Zu unserer Bürgersprechzeit konnten wir Kreisrat Dr. Gerold Schramm, zudem zweiter stellvertretender Bürgermeister Oederans, begrüßen, der auf eine Frage des Publikums in Bezug auf die Freien Wähler zur Differenzierung im Umgang mit ihnen riet. Im Stadtrat von Oederan sind diese homogen aufgestellt, das Verhältnis zueinander ist entspannt, freundlich und konstruktiv.

Auch seitens der Bürger gab es – nicht nur zu den bereits erwähnten Themen – Nachfragen: So wurde das Zuwachsen der Flussränder durch Sträucher und Unkraut bemängelt sowie auf die Gefahr im Hochwasserfall hingewiesen.

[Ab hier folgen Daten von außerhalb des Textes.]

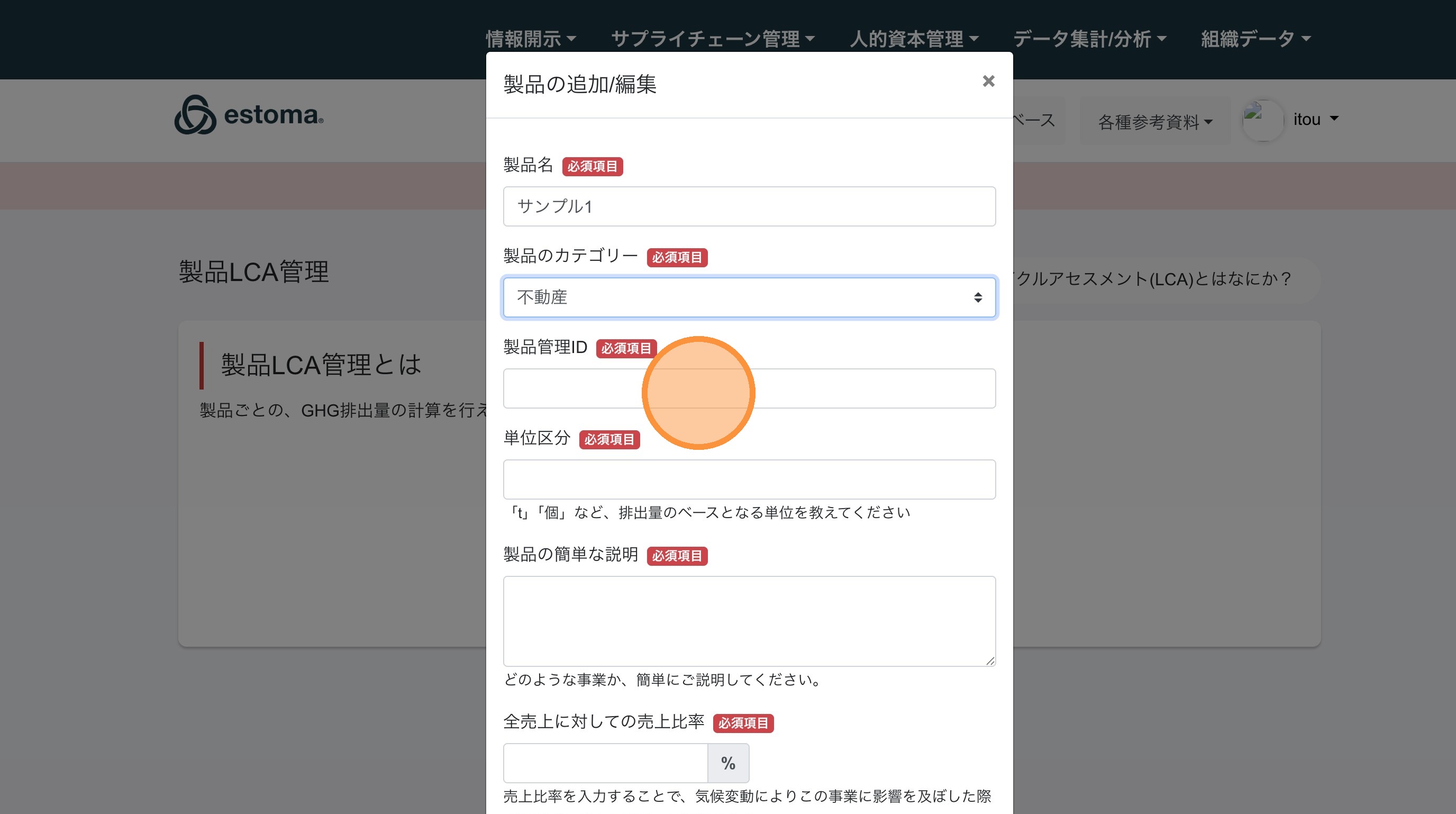Screen dimensions: 1456x814
Task: Open the 製品のカテゴリー dropdown
Action: coord(749,297)
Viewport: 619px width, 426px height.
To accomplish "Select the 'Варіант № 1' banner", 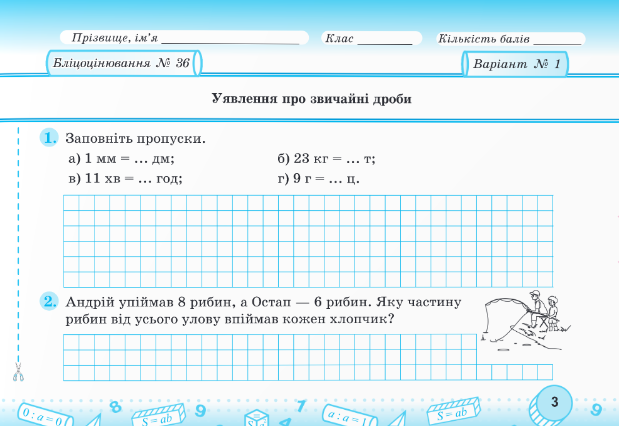I will [516, 64].
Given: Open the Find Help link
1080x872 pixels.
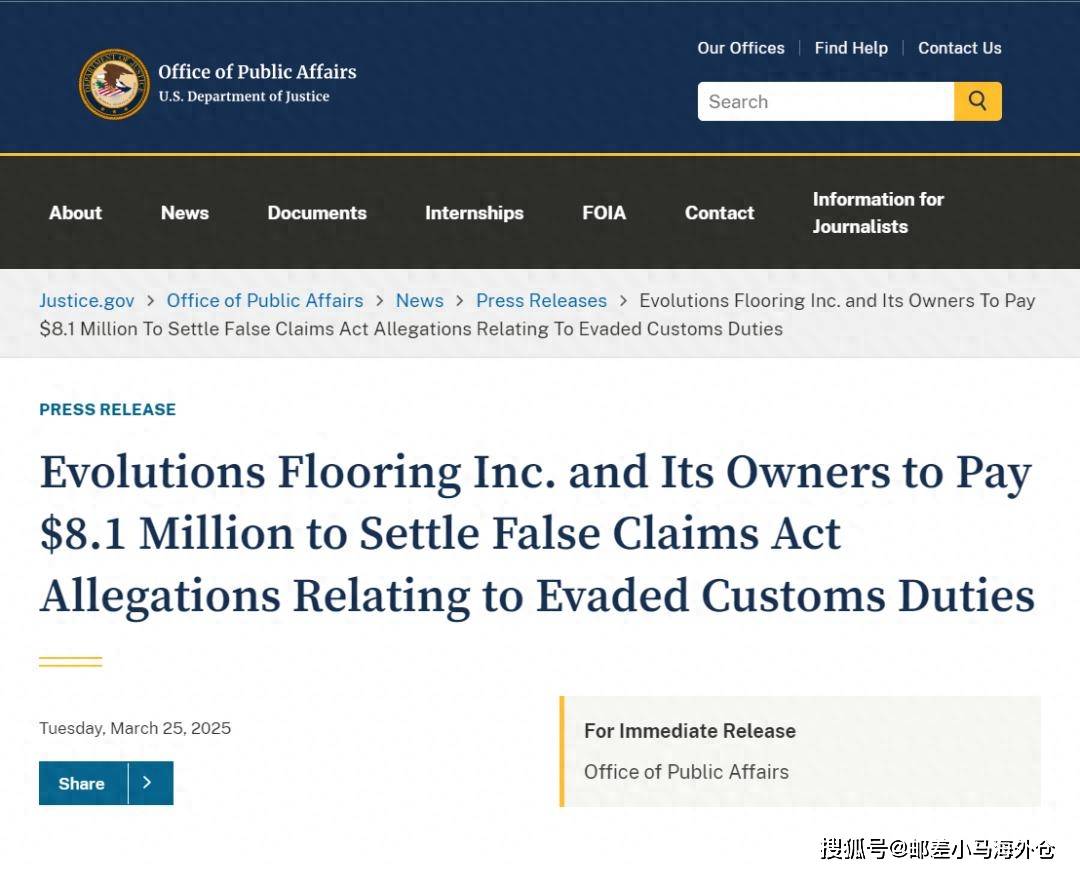Looking at the screenshot, I should (x=851, y=48).
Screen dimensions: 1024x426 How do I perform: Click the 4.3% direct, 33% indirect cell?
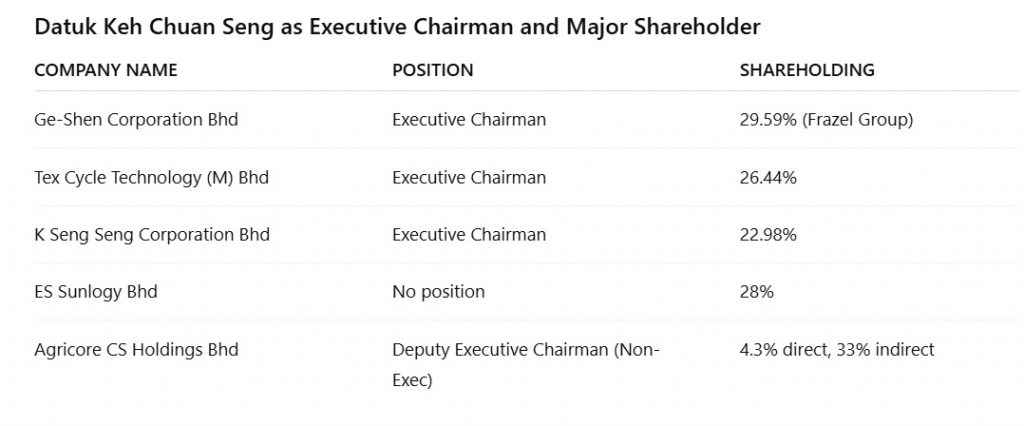(836, 350)
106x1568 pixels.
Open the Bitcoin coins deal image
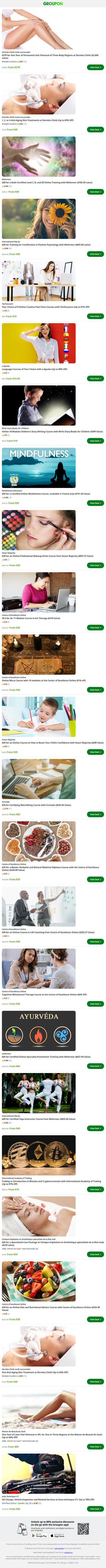click(39, 1155)
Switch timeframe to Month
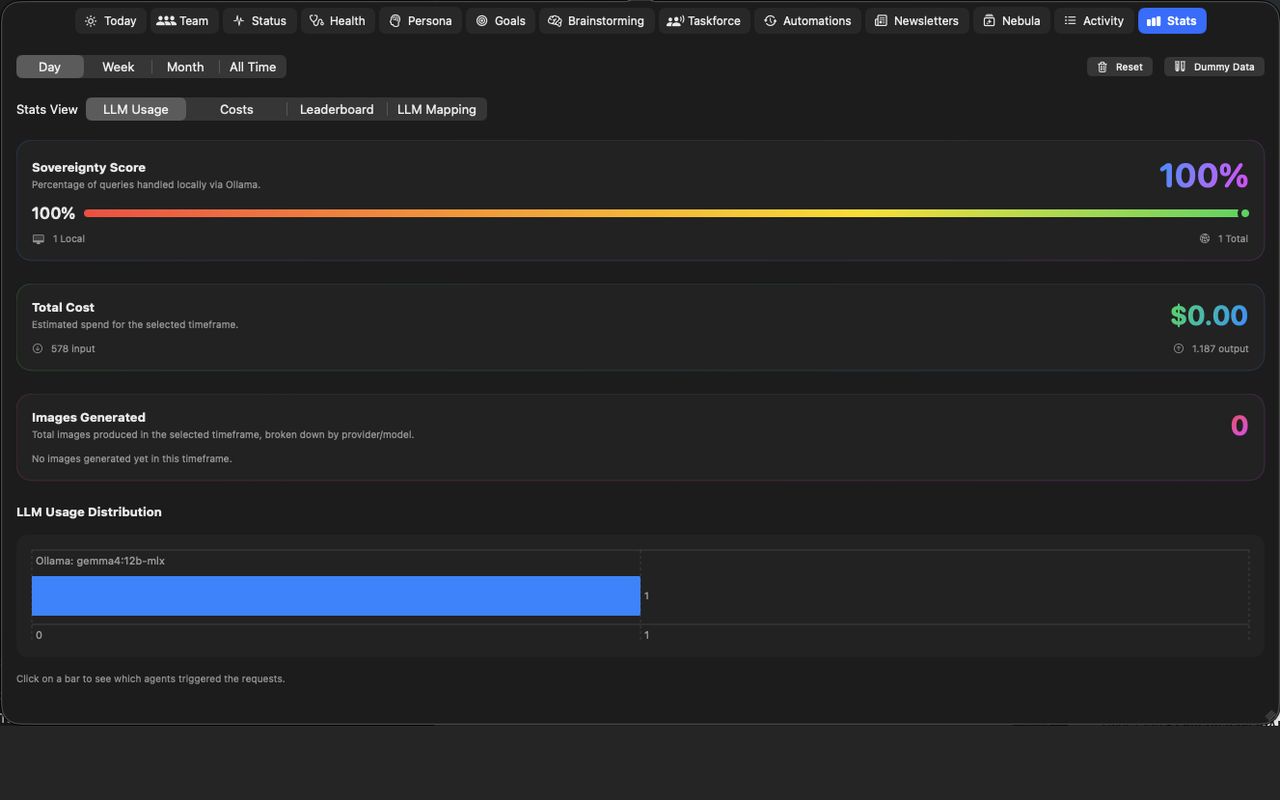Viewport: 1280px width, 800px height. pos(185,67)
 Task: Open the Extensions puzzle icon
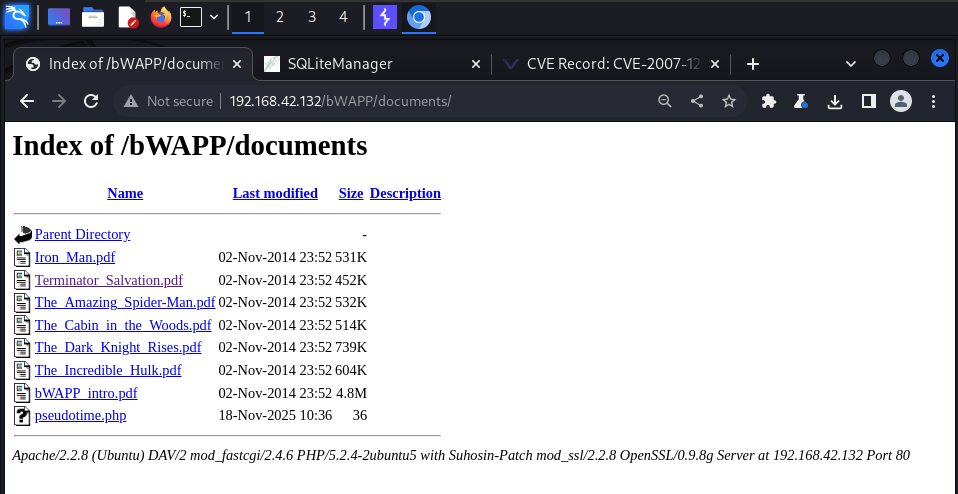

Außerdem werden verschiedene Ampelschaltungen in der Stadt kritisch gesehen (manche Lichtsignalanlagen sind inzwischen nachts geschalten, was vorher nicht der Fall war; andere stehen in „Normal“-Schaltung als "Fußgängerbedarfsampel" auf permanent Rot für Autofahrer, was den Richtlinien kaum entsprechen dürfte). Das Problem dabei: Lärmbelästigung. Und auch der Schadstoffausstoß wird mit solchen zweifelhaften Maßnahmen ganz bestimmt nicht reduziert.

Gegen Ende des Abends teilte Romy Penz etwas sehr Erfreuliches mit: Sie wird in Flöha ein Bürgerbüro betreiben, das voraussichtlich Ende Februar dieses Jahres eröffnet wird.

Nach etwa zwei Stunden, in denen reichlich informiert, gefragt und diskutiert wurde, fand der interessante Abend seinen Ausklang.